2007-11-21 Thread Neil Brown
On Tuesday November 20, [EMAIL PROTECTED] wrote:
 
 My personal (wild) guess for this problem is, that there is somewhere a 
 global 
 lock, preventing all other CPUs to do something. At 100%s (at 80 MB/s) 
 there's probably not left any time frame to wake up the other CPUs or its 
 sufficiently small to only allow high priority kernel threads to do 
 something.
 When I limit the sync to 40MB/s each resync-CPU has to wait sufficiently long 
 to allow the other CPUs to wake up.
 
 

md doesn't hold any locks that would interfere with other parts of the
kernel from working.

I cannot imagine what would be causing your problems.  The resync
thread makes a point of calling cond_resched() periodically so that it
will let other processes run even if it constantly has work to do.
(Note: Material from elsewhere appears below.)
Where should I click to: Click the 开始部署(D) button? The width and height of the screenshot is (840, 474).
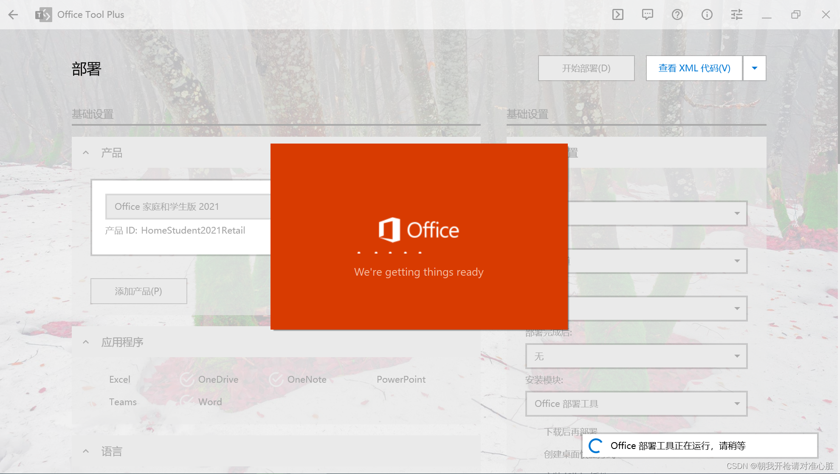tap(586, 68)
If you have nothing that could write to the RAID6 arrays, then I
cannot see how the resync could affect the rest of the system except
to reduce the amount of available CPU time.  And as CPU is normally
much faster than drives, you wouldn't expect that effect to be very
great.

Very strange.

Can you do 'alt-sysrq-T' when it is frozen and get the process traces
from the kernel logs?

Can you send me cat /proc/mdstat after the resyn has started, but
before the system has locked up.

I'm sorry that I cannot suggest anything more useful.